Perry, Davis-Besse scandal stings FirstEnergy again with new FERC fine

By ExchangeMonitor

Another federal agency has financially penalized FirstEnergy Corp. for its involvement in a 2019 bribery scandal.

In a Dec. 15 agreement, FirstEnergy agreed to pay a $3.86 million fine to the Federal Energy Regulatory Commission (FERC) for not being up front with FERC auditors, between 2015 and the subsequent 2019 scandal, about almost $60 million the company funneled through a non-profit corporation to former Ohio House Speaker Larry householder (R) and four political allies.

FirstEnergy was also not up front with FERC auditors about other money going to the former chairman of the Public Utilities Commission of Ohio, Sam Randazzo, who aided FirstEnergy in these efforts, according to the agreement.

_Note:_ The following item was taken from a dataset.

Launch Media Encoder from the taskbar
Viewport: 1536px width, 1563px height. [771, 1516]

FERC also now requires FirstEnergy to file annual reports for the next two years on efforts to improve compliance with future commission audits.

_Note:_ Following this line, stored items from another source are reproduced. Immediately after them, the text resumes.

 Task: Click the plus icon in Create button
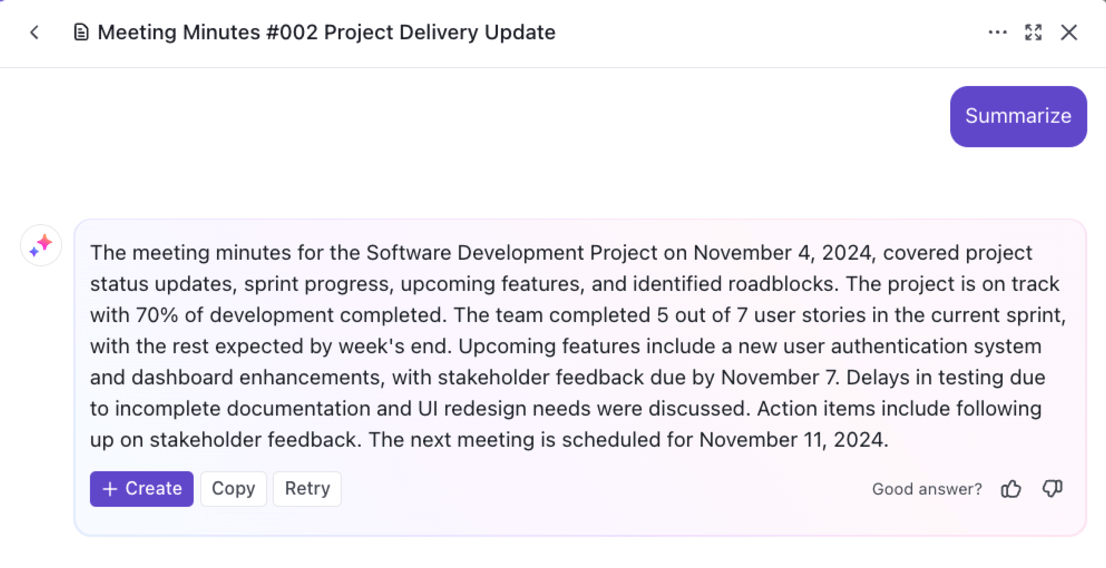click(110, 489)
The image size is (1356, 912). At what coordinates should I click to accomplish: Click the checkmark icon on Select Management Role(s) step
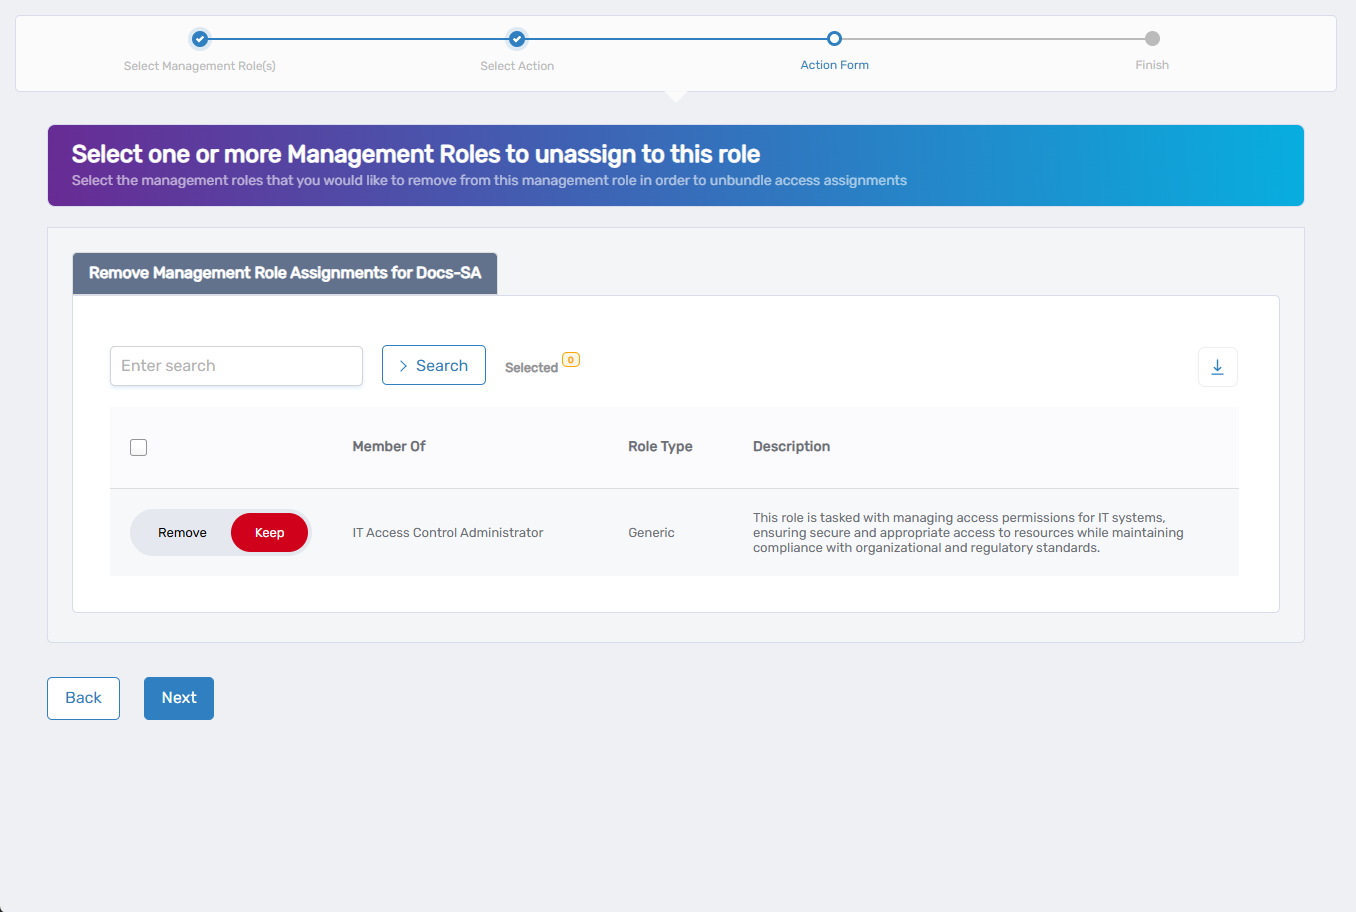point(199,38)
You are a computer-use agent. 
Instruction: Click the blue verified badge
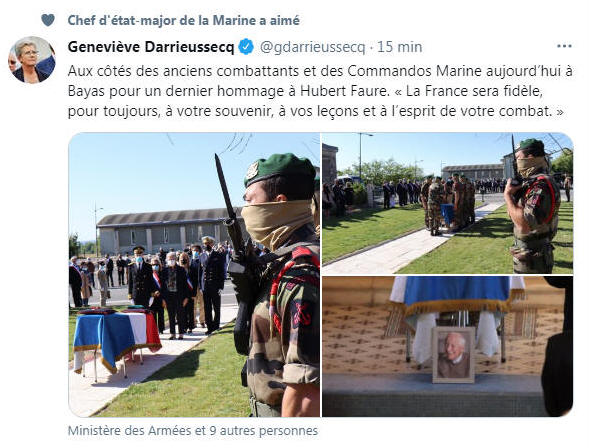tap(246, 47)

The $60 million went to Householder and his allies — three lobbyists and a campaign manager — through the non-profit Generation Now. The plan was to get Householder elected as speaker of the Ohio state House of Representatives, where he could pass a bill to provide $150 million in annual subsidies, at ratepayers’ expense, to two financially struggling Ohio reactors — Davis-Besse and Perry.

A FirstEnergy subsidiary owned the reactors at the time. The subsidiary has since gone bankrupt, split from FirstEnergy and is now an independent company called Energy Harbor.

In 2020, the FBI arrested Householder, three lobbyists and a former campaign chairman on money laundering charges. Householder and one lobbyist are fighting the charges. Two of the five have pleaded guilty. One lobbyist, Neil Clark, killed himself in early 2021. 

No one at FirstEnergy has been criminally charged in this matter.

As part of a separate settlement agreement with the state and federal government, FirstEnergy Corp. stipulated it paid $60 million to bribe Householder and the other four. The company agreed to pay a $230 million fine as part of this settlement and to cooperate fully with the feds and state on all follow-up matters.